**Source text:**
>>>>
Another View:
Parents, think twice about letting your children play football


By CHRIS NOWINSKI
Guest Commentary

EVERY YEAR, around 1.5 million children and teenagers kick-off their school years as part of youth or high school football team.

Another 75,000 young people will participate in college football. Every one of these young, vibrant Americans will be exposing themselves to the risk of suffering multiple concussions. Every concussion and every impact to the head may lead to some degree of long-term brain damage, the severity of which each of these young people may only realize 10, 20, or 50 years later.

I have a new perspective on the game of football. At 25, I may now be forced to retire from professional wrestling because of brain damage caused by the cumulative effects of multiple concussions over my life. As part of a research project I’ve undertaken to understand what doctors call post-concussion syndrome, I have learned that my problem started in football, and that the following information needs to be shared with everyone.

Most concerned parents are comforted by the belief that a helmet will protect their child’s brain. This is a mistake. The design of football helmets and face masks has evolved to remove the incentive not to use the head as a battering ram. Only now are we learning the consequences. In the last year two major studies, one by the NFL and one at Virginia Tech, have revealed the true severity of football impacts.
<<<<
**Instructions:**
a) Edit the football commentary by giving the passage again starting with "Another 75,000 young" and going on through "50 years later.", with "brain damage" changed to "brain injury".
b) According to the football commentary, how many years later might young players realize the severity of their long-term brain damage? List every number of years it gives.
Use only the text of the football commentary to do this.

Items from a data source
>>>>
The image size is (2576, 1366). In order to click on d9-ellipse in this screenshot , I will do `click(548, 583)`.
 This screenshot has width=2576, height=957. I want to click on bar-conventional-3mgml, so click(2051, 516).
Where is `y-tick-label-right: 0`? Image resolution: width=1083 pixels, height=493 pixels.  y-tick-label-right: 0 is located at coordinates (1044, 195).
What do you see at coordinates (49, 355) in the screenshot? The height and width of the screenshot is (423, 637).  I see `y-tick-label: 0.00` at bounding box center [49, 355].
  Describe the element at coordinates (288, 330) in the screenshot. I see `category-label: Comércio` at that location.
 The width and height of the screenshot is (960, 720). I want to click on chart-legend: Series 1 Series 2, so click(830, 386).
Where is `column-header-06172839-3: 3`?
<<<<
**Outputs for the tasks:**
a)
Another 75,000 young people will participate in college football. Every one of these young, vibrant Americans will be exposing themselves to the risk of suffering multiple concussions. Every concussion and every impact to the head may lead to some degree of long-term brain injury, the severity of which each of these young people may only realize 10, 20, or 50 years later.

b)
10 years
20 years
50 years